### [Required work]
Output, exactly and in full, only the lines from the one containing "Task: Click the Atlético Madrid crest icon" to the last line of the data. Pictures should not appear.

### [Screenshot grounding data]
________
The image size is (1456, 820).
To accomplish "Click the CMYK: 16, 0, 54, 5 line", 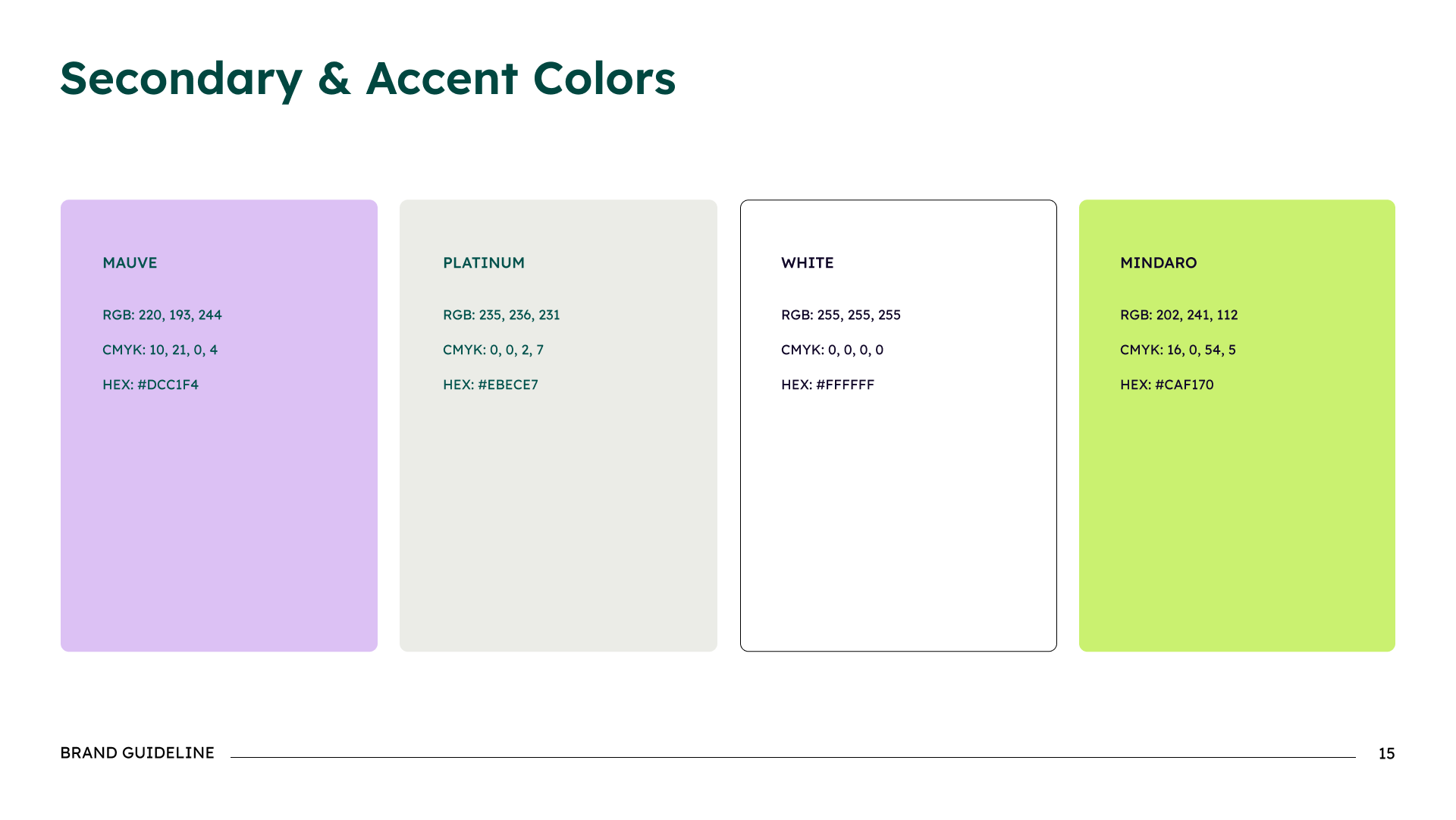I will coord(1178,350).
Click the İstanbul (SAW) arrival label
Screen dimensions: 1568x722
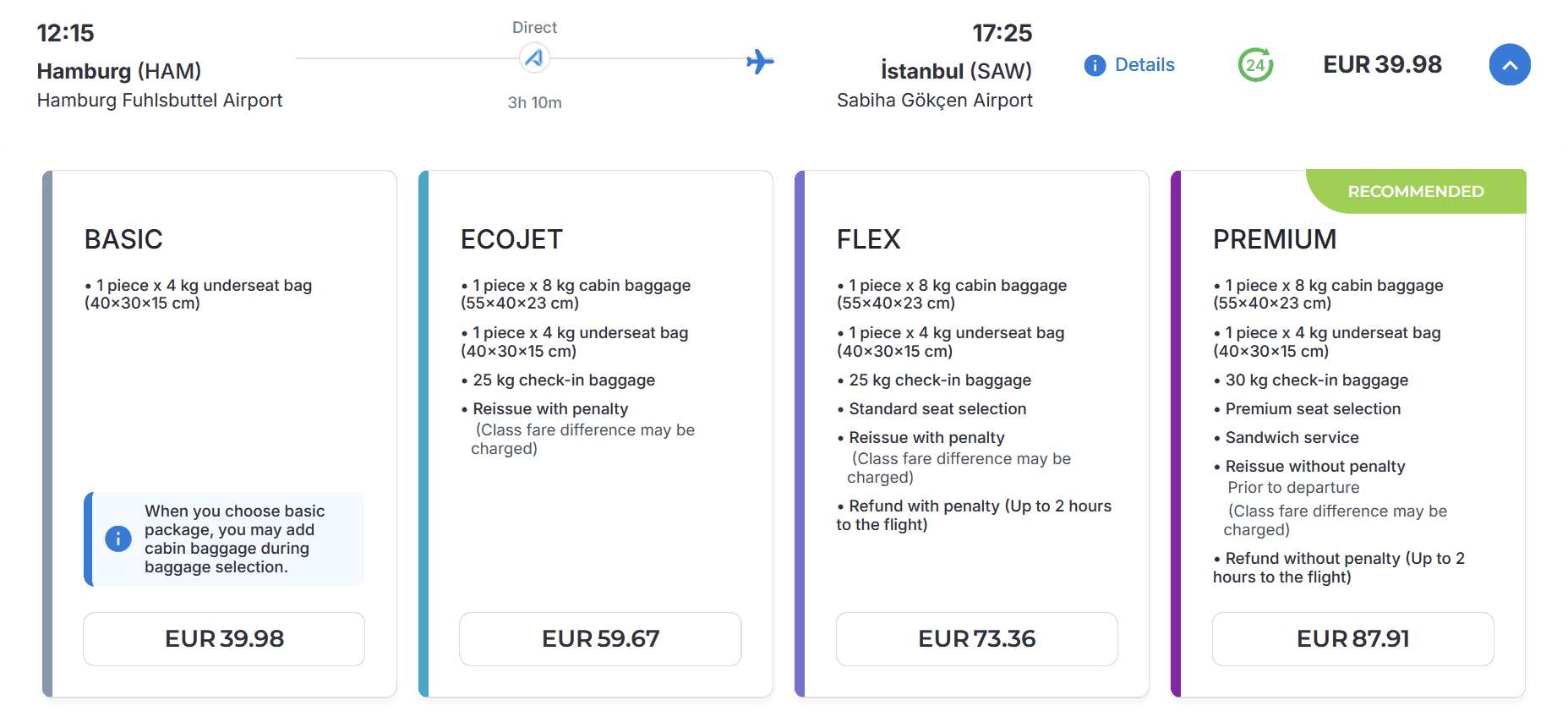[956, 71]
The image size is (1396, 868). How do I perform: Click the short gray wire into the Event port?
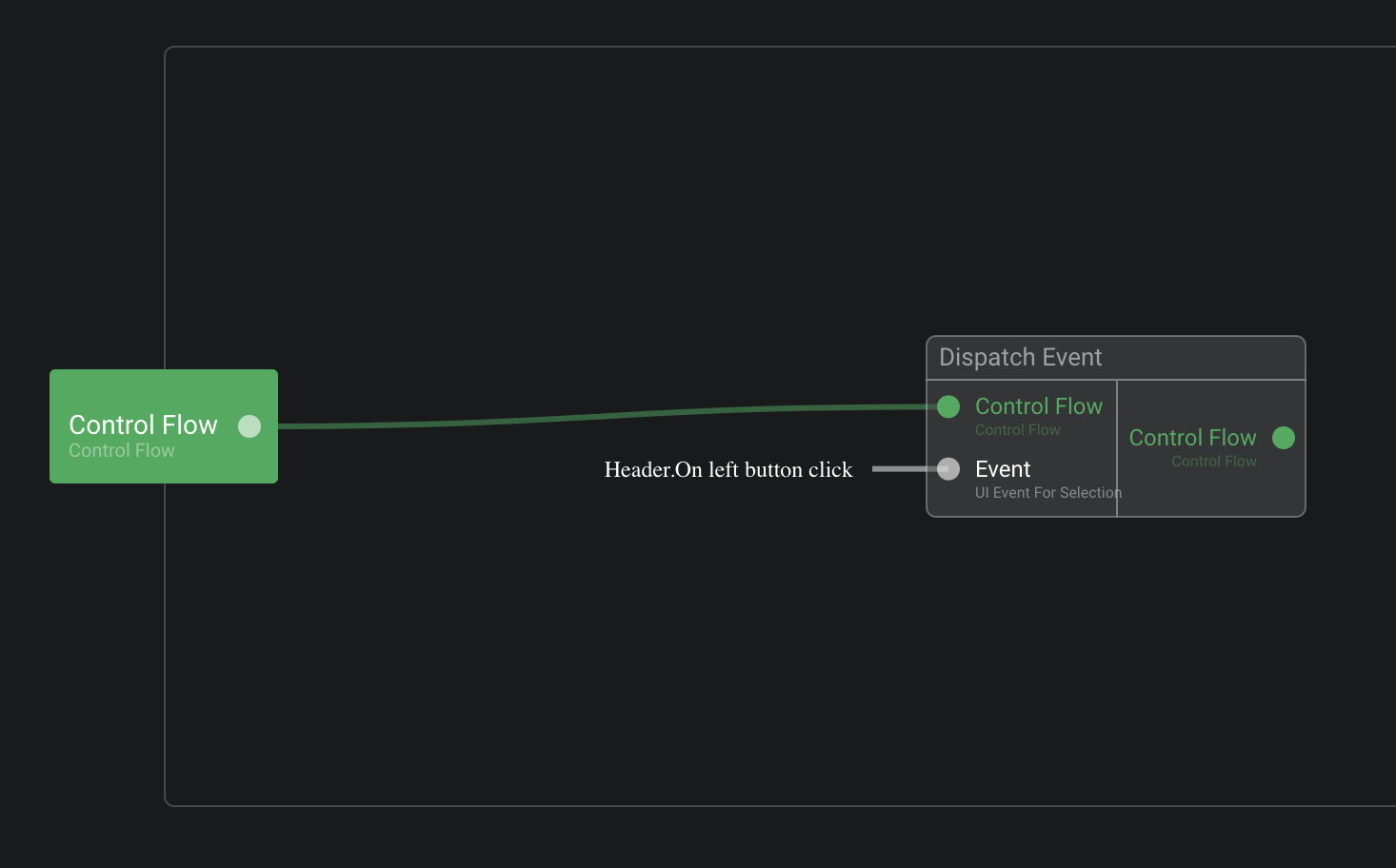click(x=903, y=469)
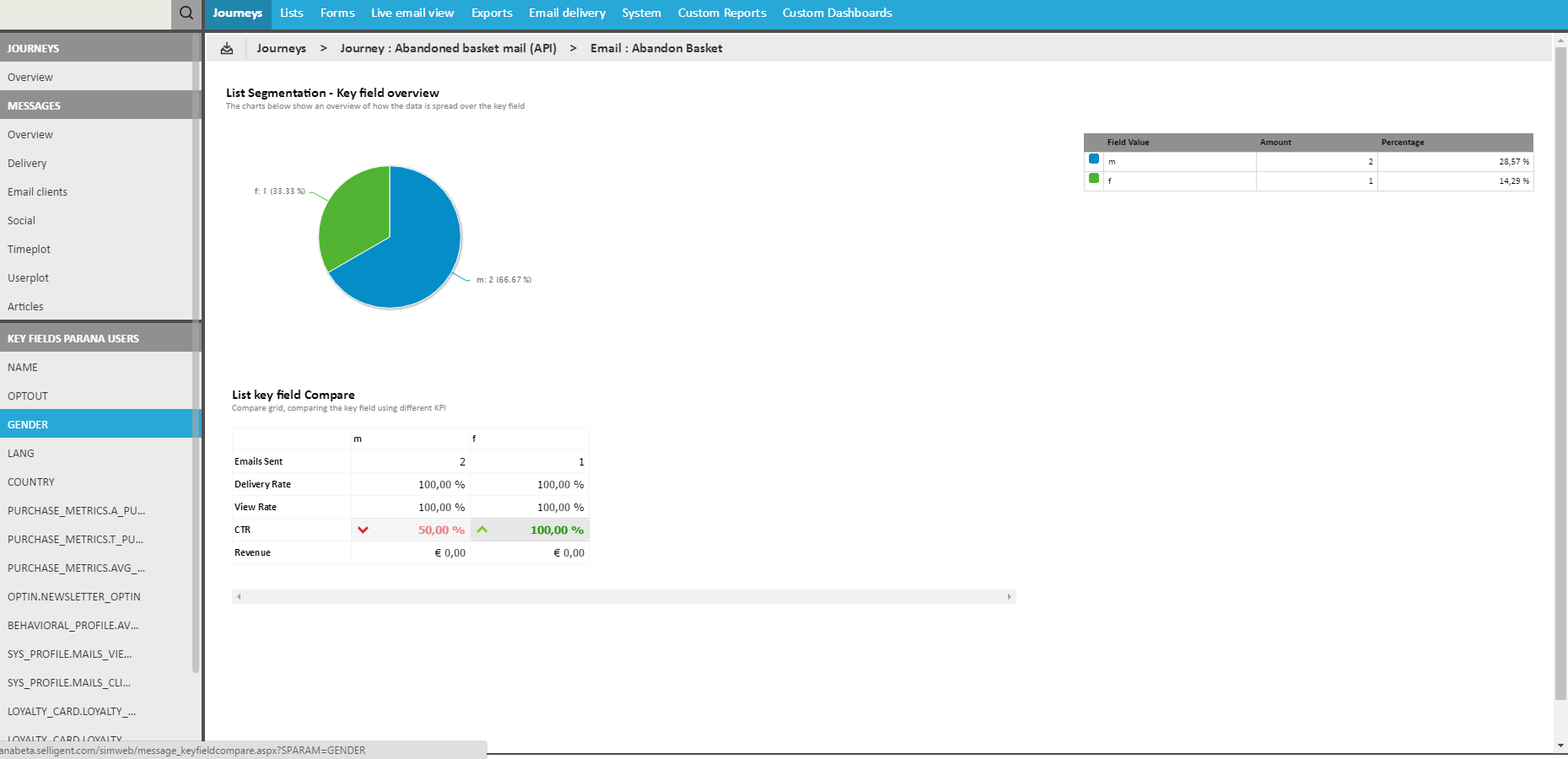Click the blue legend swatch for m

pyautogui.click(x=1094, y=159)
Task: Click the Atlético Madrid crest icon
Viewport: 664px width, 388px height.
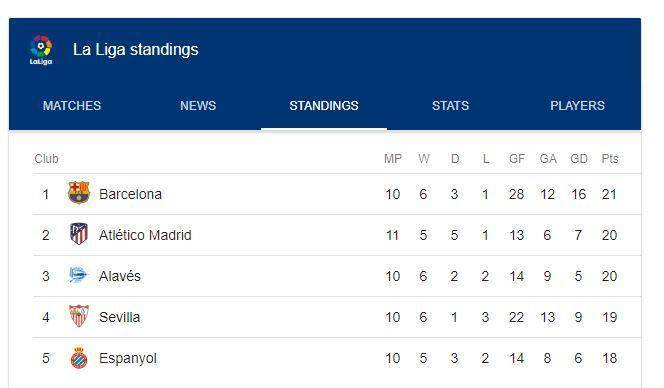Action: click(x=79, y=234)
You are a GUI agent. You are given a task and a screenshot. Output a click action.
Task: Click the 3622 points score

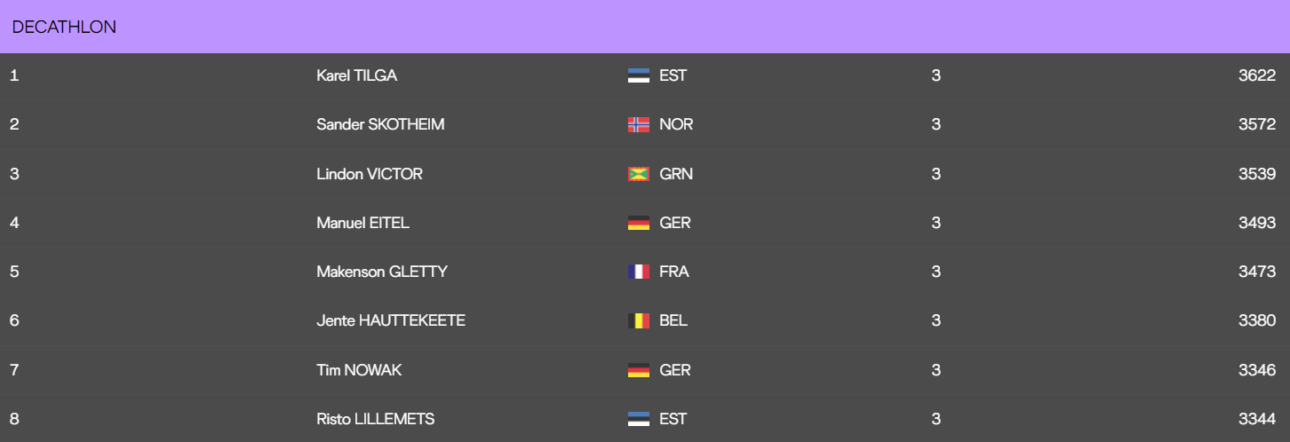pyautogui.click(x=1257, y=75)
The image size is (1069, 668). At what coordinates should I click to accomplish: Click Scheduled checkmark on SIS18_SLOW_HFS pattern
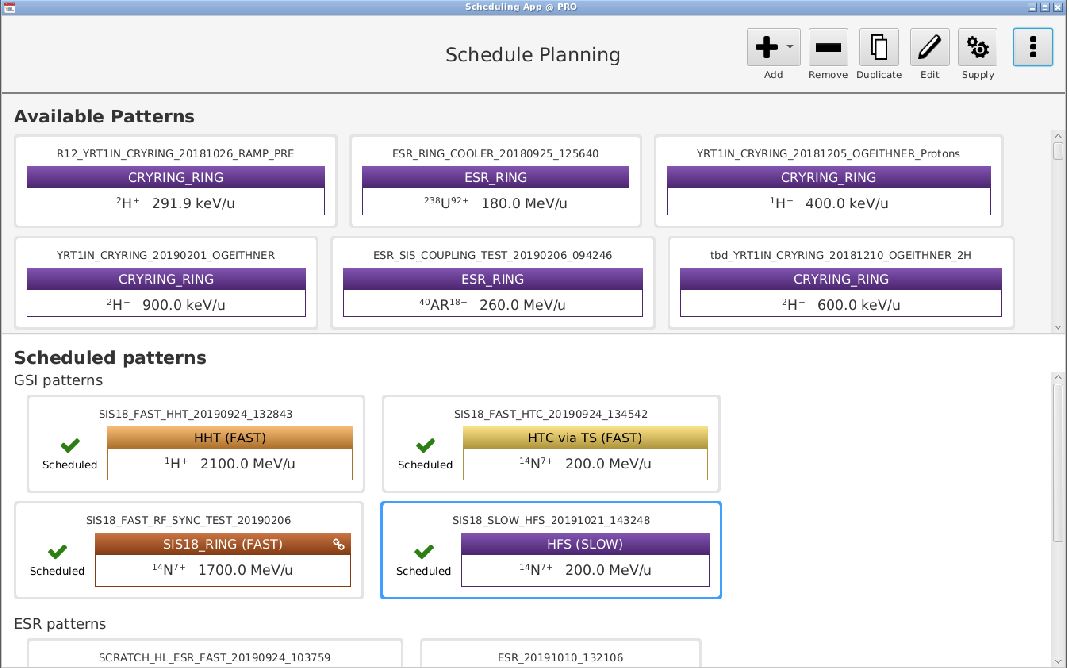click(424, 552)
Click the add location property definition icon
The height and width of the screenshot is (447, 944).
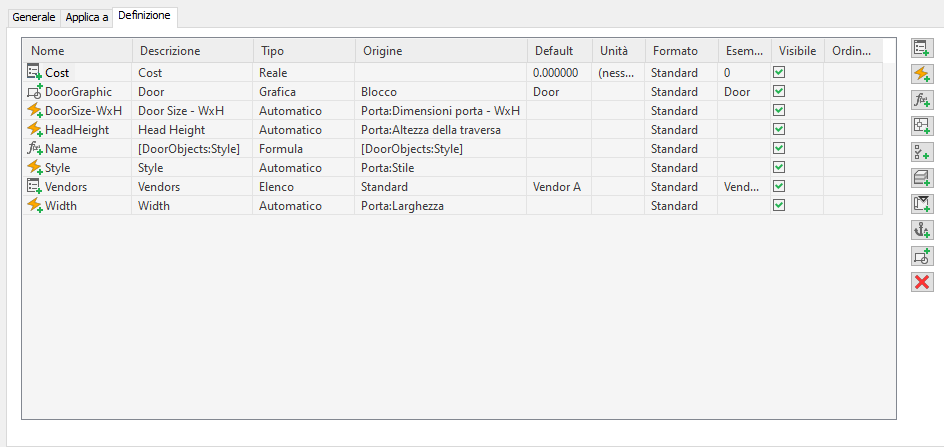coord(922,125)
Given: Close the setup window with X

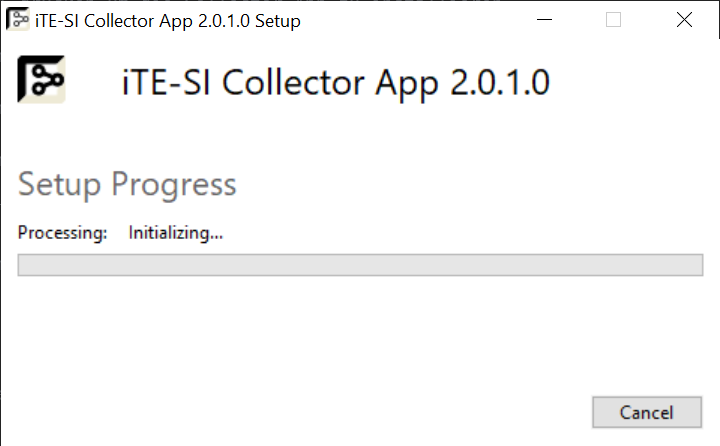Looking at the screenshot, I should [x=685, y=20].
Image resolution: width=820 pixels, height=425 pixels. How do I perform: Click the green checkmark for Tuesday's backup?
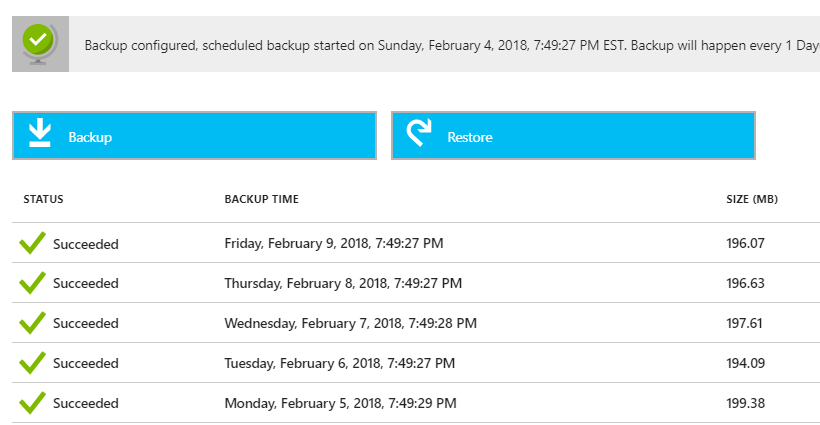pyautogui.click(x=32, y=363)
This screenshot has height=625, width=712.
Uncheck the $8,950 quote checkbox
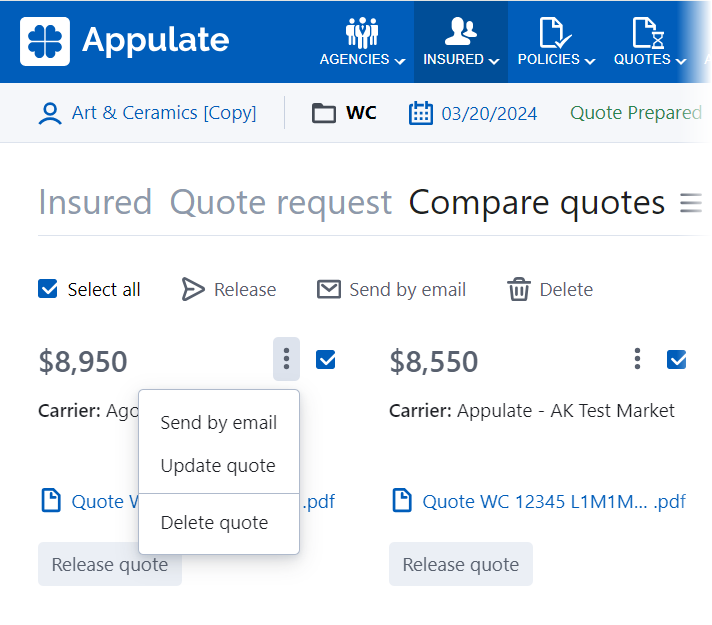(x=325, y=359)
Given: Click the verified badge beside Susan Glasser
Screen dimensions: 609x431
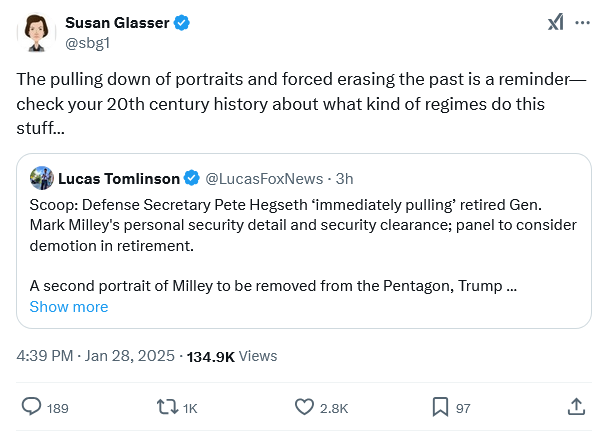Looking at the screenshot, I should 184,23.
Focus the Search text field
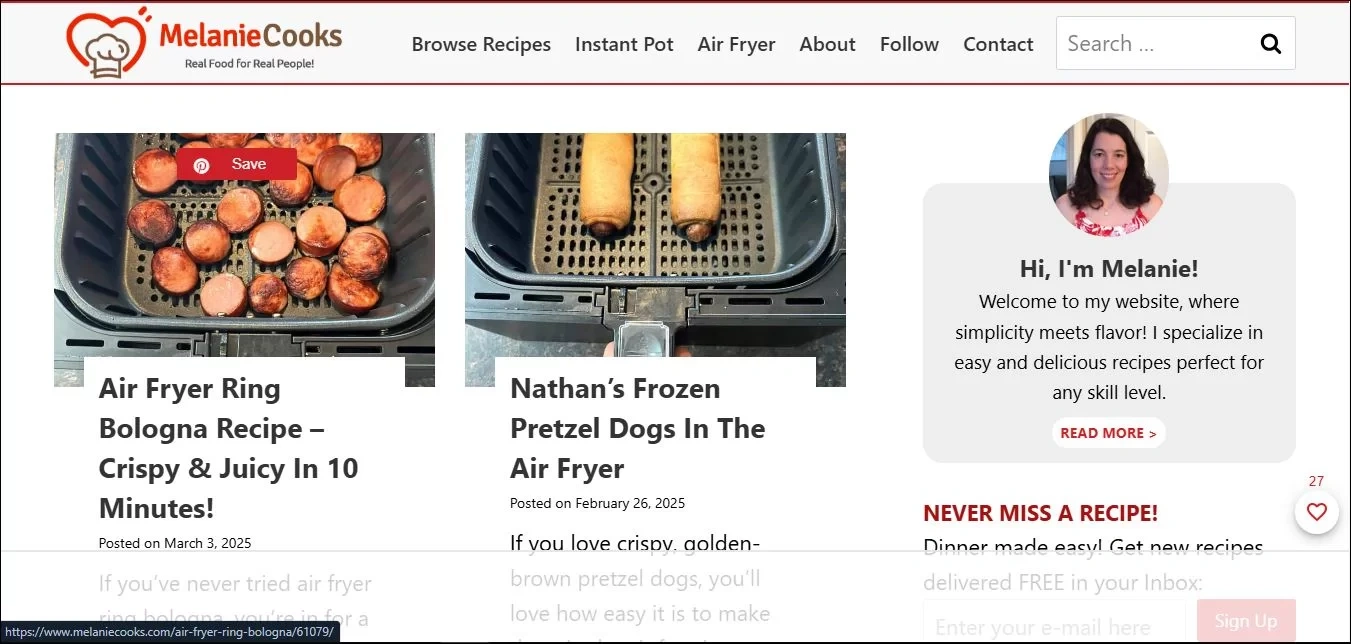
________
### [Solution for this exercise]
Task: Click the Atlético Madrid crest icon
Viewport: 664px width, 388px height.
Action: click(x=79, y=234)
You are a GUI agent. You are given a task and a screenshot. Output a click action.
Task: Click the 3622 points score

pyautogui.click(x=1257, y=75)
The image size is (1069, 668). At what coordinates should I click to accomplish: Click Scheduled checkmark on SIS18_SLOW_HFS pattern
click(424, 552)
Click the add location property definition icon
The height and width of the screenshot is (447, 944).
coord(922,125)
Given: Close the setup window with X

Looking at the screenshot, I should [x=685, y=20].
Image resolution: width=820 pixels, height=425 pixels. How do I perform: Click the green checkmark for Tuesday's backup?
pyautogui.click(x=32, y=363)
This screenshot has height=625, width=712.
Uncheck the $8,950 quote checkbox
(x=325, y=359)
Given: Click the verified badge beside Susan Glasser
Screen dimensions: 609x431
Looking at the screenshot, I should 184,23.
Focus the Search text field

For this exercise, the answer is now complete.